Background to hemp seed as food

On 28 April 2017, following consideration by the Australia New Zealand Ministerial Forum on Food Regulation (Forum) the Australia New Zealand Food Standards Code was amended to permit low-THC hemp hulled seeds to be sold as, or used as an ingredient in, food.

The changes to the Food Standards Code started on 12 November 2017.

The official communique on the decision of the Forum can be found at Food Regulation forum communique.


A licence is required in Victoria to authorise the cultivation and processing of industrial hemp and seed for non-therapeutic (not medicinal) purposes. Licences for industrial hemp are issued by Agriculture Victoria.

To apply for a licence, applicants are required to provide:

  • national criminal history checks for themselves and their associates
  • credit report
  • business or research plan
  • information about the proposed growing site(s) as part of the application process.

Site assessments are also generally required.

Non-therapeutic uses of industrial hemp include:

  • fibre
  • cosmetics
  • food.

The licensing scheme for industrial hemp is provided under Part IVA of the Drugs, Poisons and Controlled Substances Act 1981.

An application form and guidelines can be got from our Customer Service Centre on 136 186.

Current licence fees and inspector charges

Licence application fee:

  • 30 fee units – $477.00

Licence renewal fee:

  • 9.5 fee units – $151.10

Inspector fee for certain activities (sampling, inspections):

  • 3.5 fee units per quarter hour – $55.70

Inspector fee for inspection or assessment of proposed new sites (for current licence holders):

  • 3.5 fee units per quarter hour – $55.70

Maximum daily rate for inspector fee for each activity:

  • 56 fee units – $890.40

These fees and charges are established by the Drugs, Poisons and Controlled Substances (Industrial Hemp) Regulations 2018.

The value of a fee unit is set by the Victorian Government each year. It generally increases annually in line with inflation (consumer price index).
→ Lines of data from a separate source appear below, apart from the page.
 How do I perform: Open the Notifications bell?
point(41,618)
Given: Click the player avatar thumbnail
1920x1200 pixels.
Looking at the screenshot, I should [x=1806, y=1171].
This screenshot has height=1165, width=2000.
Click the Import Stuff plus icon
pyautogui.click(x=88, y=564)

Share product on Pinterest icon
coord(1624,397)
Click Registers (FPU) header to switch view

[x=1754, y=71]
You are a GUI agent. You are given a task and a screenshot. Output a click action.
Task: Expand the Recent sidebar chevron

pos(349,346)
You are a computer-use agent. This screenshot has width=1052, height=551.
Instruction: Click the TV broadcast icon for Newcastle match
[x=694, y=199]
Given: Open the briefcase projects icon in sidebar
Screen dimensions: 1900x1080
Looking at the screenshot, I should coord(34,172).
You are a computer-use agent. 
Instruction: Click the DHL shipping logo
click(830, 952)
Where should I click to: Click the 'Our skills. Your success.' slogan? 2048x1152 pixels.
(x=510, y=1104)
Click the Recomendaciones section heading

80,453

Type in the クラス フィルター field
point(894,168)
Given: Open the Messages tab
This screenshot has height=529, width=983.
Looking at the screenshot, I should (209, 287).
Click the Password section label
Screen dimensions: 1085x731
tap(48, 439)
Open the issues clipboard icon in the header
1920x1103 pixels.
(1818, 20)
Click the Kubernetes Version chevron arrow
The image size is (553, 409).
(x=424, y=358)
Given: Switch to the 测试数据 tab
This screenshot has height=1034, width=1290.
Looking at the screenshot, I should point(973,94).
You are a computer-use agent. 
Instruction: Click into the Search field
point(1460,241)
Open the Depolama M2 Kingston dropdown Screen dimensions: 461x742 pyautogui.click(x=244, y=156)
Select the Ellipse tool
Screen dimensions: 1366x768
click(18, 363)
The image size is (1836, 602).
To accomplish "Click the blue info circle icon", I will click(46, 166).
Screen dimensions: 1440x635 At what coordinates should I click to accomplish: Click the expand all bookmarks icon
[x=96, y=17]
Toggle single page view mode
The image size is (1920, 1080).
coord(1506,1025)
As a general guide, licence fees and inspector charges, plus laboratory analysis costs can range from $500 to $1,500 annually (when a crop is grown) and are dependent on the number of crops and the time taken to collect samples for THC analysis.

Licence requirements

In order to prevent criminal activity in the cultivation and processing of low-THC cannabis Agriculture Victoria will not issue an authority to grow if:

  • the applicant or any associate of the applicant has within the last 10 years been found guilty of a serious offence. Serious offence means:
    1. an indictable offence involving dishonesty, fraud or assault; or
    2. an offence under section 72B of the Drugs Poisons and Controlled Substances Act 1981 (the Act); or
    3. any offence under the Act with a penalty of imprisonment of more than one year; or
    4. an offence equivalent to an offence referred to in paragraphs (a), (b) or (c) under the law of another jurisdiction.
  • the applicant or an associate are deemed by Agriculture Victoria to not be a suitable person to be concerned with the cultivation, processing or supply of the crop.
  • the application is opposed by Chief Commissioner of Police
  • the applicant's property or premises is not suitable for the cultivation, processing, sale or supply in relation to location, facilities and proposed security arrangements.

If you do not own the land you will need to provide a valid lease agreement.

Limits to licences

There are no limits to the number of licences that can be issued.

Cultivated areas

There is no maximum or minimum limit placed on the cultivated area.

The licence holder must only cultivate at the site(s) described on the licence. A licensee may apply to amend a licence to add new cultivation areas. Any new areas must be assessed and approved by the department prior to planting.